Four years ago Supreme Court ruling called to remove the fence from the area, which denies land to residents of the West Bank village.

The Israel Defense Forces began Sunday tearing down a section of Israel's contentious West Bank separation barrier near a village that has come to symbolize Palestinian opposition to the enclosure.

The dismantling of the section near the village of Bil'in began four years after the Supreme Court ordered it torn down.

Bil'in, which lies about 25 km (15 miles) east of Tel Aviv, has become the focal point of protests against the controversial Israeli network of walls and fences that separates much of the occupied West Bank from Israel.

Bil'in lost half its land to the barrier. Years of weekly protests there frequently have evolved into clashes between villagers and Israeli troops.

Palestinian protesters on Friday rammed a bulldozer into the contested barrier, days after the IDF said it would finally comply with a court order and reposition the fence.

Following the announcement of the decision, Palestinian leaders and activists descended on Bil'in in celebration, but said the protests would continue because much of the land remained inaccessible.

IDF soldiers fired volleys of tear gas and jets of foul-smelling liquid to force the flag-waving demonstrators away from the metal fencing that keeps locals from their land.

Israel began building the barrier in late 2002 to keep out Palestinian attackers. But it juts into the West Bank, and critics say the route is designed to grab land that Palestinians want for a state.

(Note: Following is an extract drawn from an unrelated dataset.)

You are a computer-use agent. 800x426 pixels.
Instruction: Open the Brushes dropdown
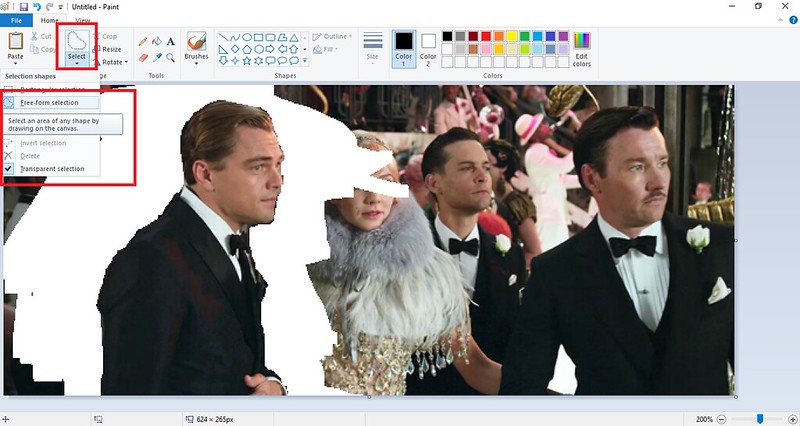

The barrier at Bil'in curves 3 km (2 miles) inside the Green Line, established by a 1949 ceasefire, which divides Israel and the West Bank. It does so to ensure nearby settlements lie on the Israeli side of the barrier.

http://www.haaretz.com/news/diplomacy-defense/idf-begins-dismantling-west-bank-separation-fence-near-bil-in-1.369682

We already know what the Israeli government thinks of international law and UN resolutions about its illegal behavior. But here's an example of what it thinks of its own Supreme Court - it took 4 years of continuous pressure to finally induce the Israeli government to obey the Israeli high court ruling, and that's only because of the tireless actions of the protestors and activists.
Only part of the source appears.